And they took ashes of the furnace, and stood before Pharaoh; and Moses

sprinkled it up toward heaven; and it became a boil breaking forth with blains

upon man, and upon beast.  And the magicians could not stand before Moses

because of the boils; for the boil was upon the magicians, and upon all the

Egyptians”.  It is gathered from this that the magicians had, up to this time, been

always in attendance when the miracles were wrought, though they had now for

some time failed to produce any counterfeits of them.
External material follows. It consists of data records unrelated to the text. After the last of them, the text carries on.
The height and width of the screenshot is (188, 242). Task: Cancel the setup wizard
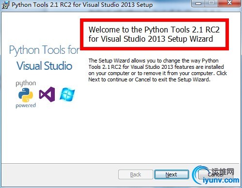215,174
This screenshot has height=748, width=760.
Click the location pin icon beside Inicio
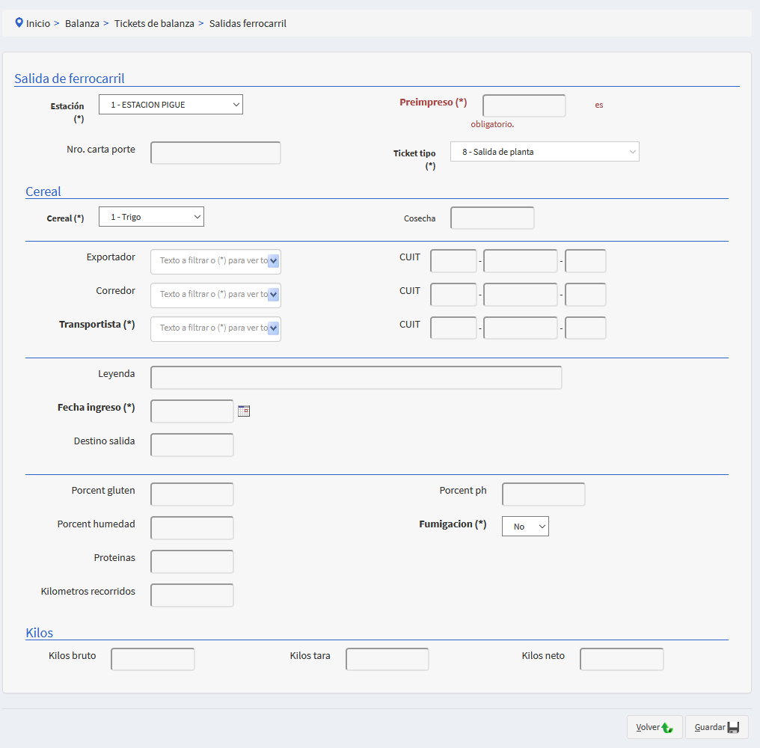(19, 22)
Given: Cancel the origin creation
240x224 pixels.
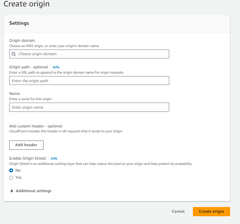Looking at the screenshot, I should pos(178,212).
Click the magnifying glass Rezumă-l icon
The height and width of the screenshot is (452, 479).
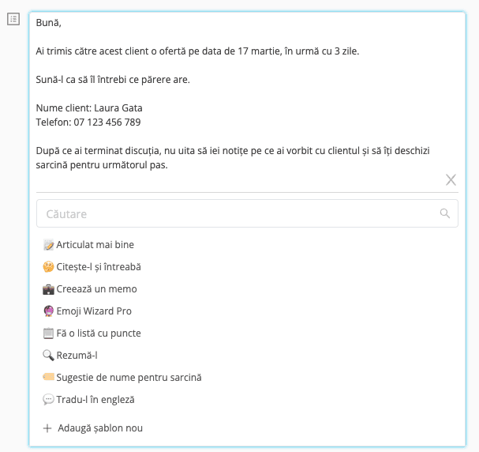[48, 355]
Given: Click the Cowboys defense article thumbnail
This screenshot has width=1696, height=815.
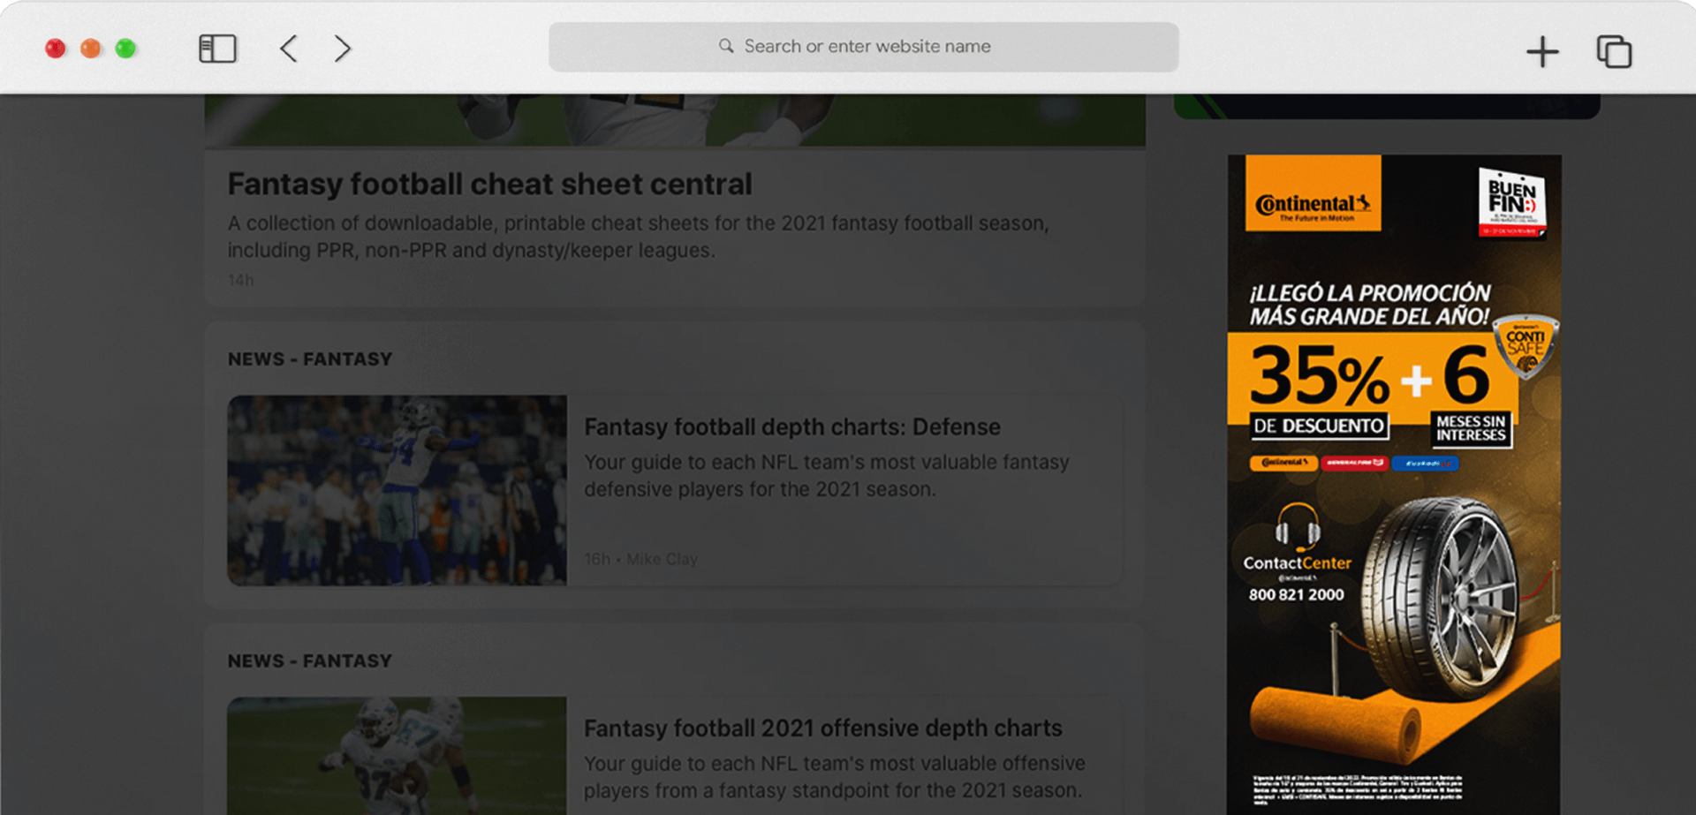Looking at the screenshot, I should pyautogui.click(x=397, y=490).
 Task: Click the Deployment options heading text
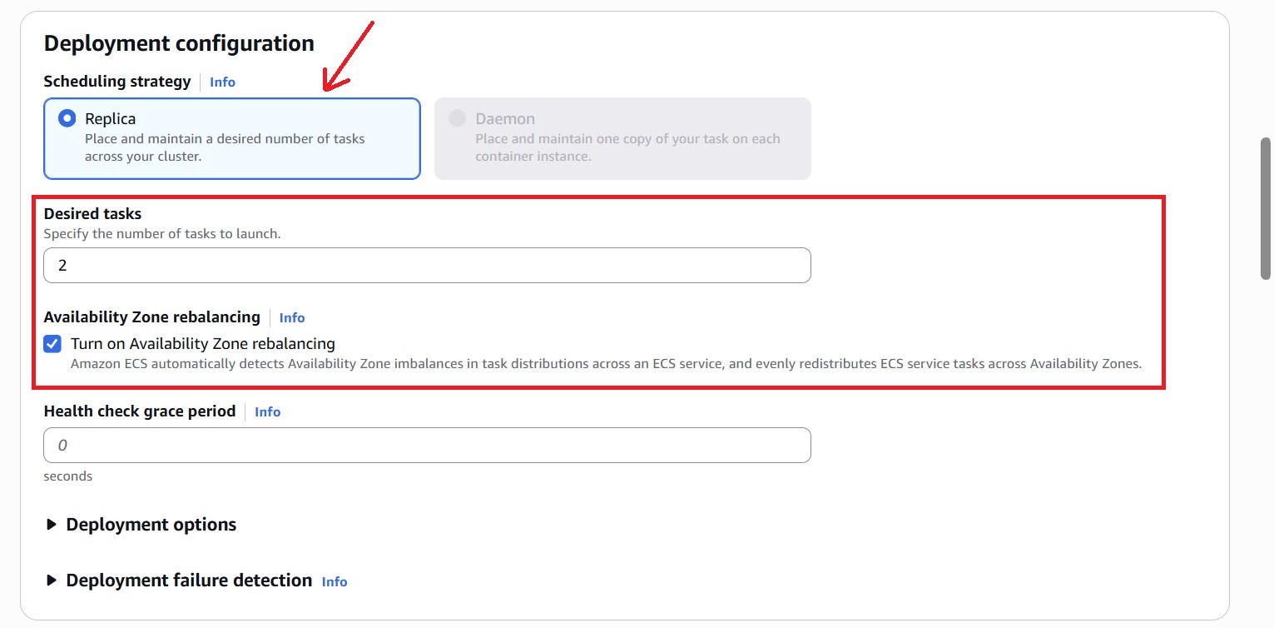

On this occasion their

persistency was punished by the sudden falling of the pestilence upon themselves

with such severity that they were forced to quit the royal presence and hasten to their

homes to be nursed.  And the LORD hardened the heart of Pharaoh, and he

hearkened not unto them; as the LORD had spoken unto Moses”.  Up to this time

the hardening of Pharaoh’s heart has been ascribed to himself, or expressed indefinitely as

a process that was continually going on — now for the first time it is positively

stated that God hardened his heart, as He had threatened that He would (ch. 4:21)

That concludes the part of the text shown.